LOL! What a fucking asshole at the end!
@luvthick i hate tailgaters too
@luvthick Ha, welcome to England! LOL
Bruh the last one had me fucking dead
What goes around come around!
looks like toreal needs a dentist now
Fucking bicyclists! - A pox on their House.
@airsporter - you do know that fuckin dip-shit threw on the brakes on purpose, for the sole reason of doing exactly what happened.
Not exactly, he jumped on the brakes because he was tailgating the car in front of him and the car in front of him stopped abruptly and so on and so on!
@xxxmass Crowd Fund some ceramic brakes or fuck off!
Guess his bike needs brakes and now he needs a dentist!
....,and some of that Michael Jackson skin whitening cream.
Humans are evolving into dumber asses
documentary in the form of a comedy
He died for our viewing pleasure having to listen to that fucking row. RIP fella
That rock clip was great.
SHE DIDN'T GET HURT WHEN SHE WENT UP MY POLE.!!!!!
...did she even feel it when she sat back down in it?
Weddings should be outlawed, they're killers!
So, whatever doesn't floats your boat!
If a boat doesn.'t float does that mean it haws hit a bump in the road?
I can relate to that last video! After all the same thing happened to me on my way to grand ma's house ! Just looked like what happened to me!
Percentage chance of death occurring due to a coil breaking loose on a truck, which hits another truck, and that truck falls on you in the middle of a highway.
Ha! They were talking on the radio about that wedding clip. That bitches terrible singing is what almost killed that guy! Lol
Its a shame that on the last clip he wasn't playing "Jumping out the window"
@bust_mcnutty Bumper-bumping occurred first, then the helmet would rotate slightly at any side on impact, so most of the potential force is absorbed. Let’s not forget that the bike driver went over the car height, making him unable to face-hit the back window.
poor man he took that rock to the chest like a trooper , who the fuck can heave something like that so hard ffs ?
@bigblackhead A fusion between a beast and a god: a philosopher. . .
Hey Ouch, were you off fishing this weekend?
She can slide down my pole anytime
See that guy at the wedding? I've ripped silent but deadly farts that caused the same reaction.
It's that look on people's faces in the first second or two as they subconsciously breathe it in, then sniff thinking "is it? is ithat someone's fart, oh fuck!! GAG! yes it is!"

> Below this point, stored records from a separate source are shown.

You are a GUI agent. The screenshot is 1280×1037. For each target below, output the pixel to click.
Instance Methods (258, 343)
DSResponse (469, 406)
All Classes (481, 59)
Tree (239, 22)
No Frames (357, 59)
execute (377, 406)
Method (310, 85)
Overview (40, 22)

LOL! The paralysis sets in as they turn green, then try to hold their breath without throwing up.
My friend was horribly allergic to eggs. He accidentally ate some food made with eggs and then we went to a movie. During the movie, he had a bad stomach reaction. He started releasing silent farts and the stench wafted over our very crowded section with a stifling rotten egg sulfur smell that could stop a locomotive. It wouldn't go away, either. The rank oppressive stink just hung there for an eternity. Fuck it was horrible and was so strong it was like diarrhea scented chloroform on your face.
I damn near threw up but didn't flinch or people would think I had done it. No one else flinched either, probably for the same reason... or maybe they were too busy trying not to puke.
Are you allright bro? What happened?
**CLICK BAIT** There's no shit!!!!!!!